*** Task input ***

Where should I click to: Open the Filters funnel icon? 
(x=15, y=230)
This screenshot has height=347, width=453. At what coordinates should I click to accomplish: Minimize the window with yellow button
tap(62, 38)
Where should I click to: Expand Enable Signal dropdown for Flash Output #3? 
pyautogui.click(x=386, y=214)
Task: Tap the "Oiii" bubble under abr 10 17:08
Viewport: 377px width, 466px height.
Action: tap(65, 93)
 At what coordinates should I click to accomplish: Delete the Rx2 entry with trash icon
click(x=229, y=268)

***
*** Task input ***

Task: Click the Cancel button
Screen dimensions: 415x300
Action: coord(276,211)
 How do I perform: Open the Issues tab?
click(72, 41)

***

- **To do**
Swap "dropdown" for "menu" and write the lines out again, starting with the line that contains "Where should I click to: Expand" and going on through the line that contains "click(x=229, y=268)". Change nothing else in them.

- **Exercise result**
Where should I click to: Expand Enable Signal menu for Flash Output #3? 
pyautogui.click(x=386, y=214)
Task: Tap the "Oiii" bubble under abr 10 17:08
Viewport: 377px width, 466px height.
Action: tap(65, 93)
 At what coordinates should I click to accomplish: Delete the Rx2 entry with trash icon
click(x=229, y=268)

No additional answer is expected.